Dataset entries: Begin

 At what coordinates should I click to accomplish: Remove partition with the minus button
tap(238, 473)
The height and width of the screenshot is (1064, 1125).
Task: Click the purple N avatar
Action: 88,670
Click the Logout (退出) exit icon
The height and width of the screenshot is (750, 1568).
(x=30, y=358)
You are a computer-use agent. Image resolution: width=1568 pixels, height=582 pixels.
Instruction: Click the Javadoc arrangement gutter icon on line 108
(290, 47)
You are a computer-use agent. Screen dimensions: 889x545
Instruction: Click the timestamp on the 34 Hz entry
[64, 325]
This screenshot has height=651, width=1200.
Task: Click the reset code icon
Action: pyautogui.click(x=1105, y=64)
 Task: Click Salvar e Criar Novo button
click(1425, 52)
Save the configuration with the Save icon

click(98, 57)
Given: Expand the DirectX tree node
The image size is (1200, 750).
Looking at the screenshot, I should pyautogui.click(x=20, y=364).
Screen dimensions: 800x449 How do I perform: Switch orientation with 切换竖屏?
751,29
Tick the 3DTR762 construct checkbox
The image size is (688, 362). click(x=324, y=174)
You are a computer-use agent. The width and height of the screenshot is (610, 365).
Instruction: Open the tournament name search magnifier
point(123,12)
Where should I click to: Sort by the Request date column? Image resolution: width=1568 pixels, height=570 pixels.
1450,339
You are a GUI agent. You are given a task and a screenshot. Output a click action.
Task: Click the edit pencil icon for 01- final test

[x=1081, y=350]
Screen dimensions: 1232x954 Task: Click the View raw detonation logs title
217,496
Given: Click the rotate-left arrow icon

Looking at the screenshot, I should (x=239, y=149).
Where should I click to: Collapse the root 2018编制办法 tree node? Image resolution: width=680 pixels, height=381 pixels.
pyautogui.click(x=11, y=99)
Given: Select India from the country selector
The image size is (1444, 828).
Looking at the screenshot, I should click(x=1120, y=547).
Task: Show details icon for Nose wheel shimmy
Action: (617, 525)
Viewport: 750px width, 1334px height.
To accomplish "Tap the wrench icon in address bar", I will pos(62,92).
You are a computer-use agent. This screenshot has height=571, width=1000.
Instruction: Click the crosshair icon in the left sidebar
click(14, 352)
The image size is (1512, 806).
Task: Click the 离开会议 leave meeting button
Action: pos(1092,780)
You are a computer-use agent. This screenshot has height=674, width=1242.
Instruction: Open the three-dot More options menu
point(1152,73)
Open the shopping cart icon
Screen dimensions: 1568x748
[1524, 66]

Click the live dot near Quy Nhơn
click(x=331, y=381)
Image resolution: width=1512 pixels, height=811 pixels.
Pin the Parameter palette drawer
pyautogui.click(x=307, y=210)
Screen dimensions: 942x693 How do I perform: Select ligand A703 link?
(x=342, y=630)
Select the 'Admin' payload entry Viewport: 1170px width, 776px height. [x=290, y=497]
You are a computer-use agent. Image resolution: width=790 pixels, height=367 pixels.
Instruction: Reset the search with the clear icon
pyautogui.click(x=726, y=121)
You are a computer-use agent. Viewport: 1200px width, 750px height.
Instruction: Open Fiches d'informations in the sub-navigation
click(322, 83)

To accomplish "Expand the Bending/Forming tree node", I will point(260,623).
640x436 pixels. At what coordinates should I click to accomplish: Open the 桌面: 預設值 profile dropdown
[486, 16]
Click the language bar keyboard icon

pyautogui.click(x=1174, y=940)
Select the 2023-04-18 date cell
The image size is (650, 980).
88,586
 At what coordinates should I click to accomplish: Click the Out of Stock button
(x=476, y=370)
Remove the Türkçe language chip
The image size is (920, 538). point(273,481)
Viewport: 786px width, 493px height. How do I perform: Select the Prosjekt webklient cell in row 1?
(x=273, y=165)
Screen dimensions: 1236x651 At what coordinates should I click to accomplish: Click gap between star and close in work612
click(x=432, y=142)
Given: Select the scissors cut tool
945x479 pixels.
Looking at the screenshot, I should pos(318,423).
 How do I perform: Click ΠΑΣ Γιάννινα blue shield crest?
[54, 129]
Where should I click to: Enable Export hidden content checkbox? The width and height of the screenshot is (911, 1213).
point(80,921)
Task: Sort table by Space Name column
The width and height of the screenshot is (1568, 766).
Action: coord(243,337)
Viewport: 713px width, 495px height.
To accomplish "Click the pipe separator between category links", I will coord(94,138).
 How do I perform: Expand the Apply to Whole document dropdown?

Dataset entries: End

* Exercise description:
Your task is to copy exactly, and only, the lines from the line with "Where should I click to: Enable" through the last line of the entries, both included.

* Answer for the task:
Where should I click to: Enable Export hidden content checkbox? The width and height of the screenshot is (911, 1213).
point(80,921)
Task: Sort table by Space Name column
The width and height of the screenshot is (1568, 766).
Action: coord(243,337)
Viewport: 713px width, 495px height.
To accomplish "Click the pipe separator between category links", I will coord(94,138).
 How do I perform: Expand the Apply to Whole document dropdown?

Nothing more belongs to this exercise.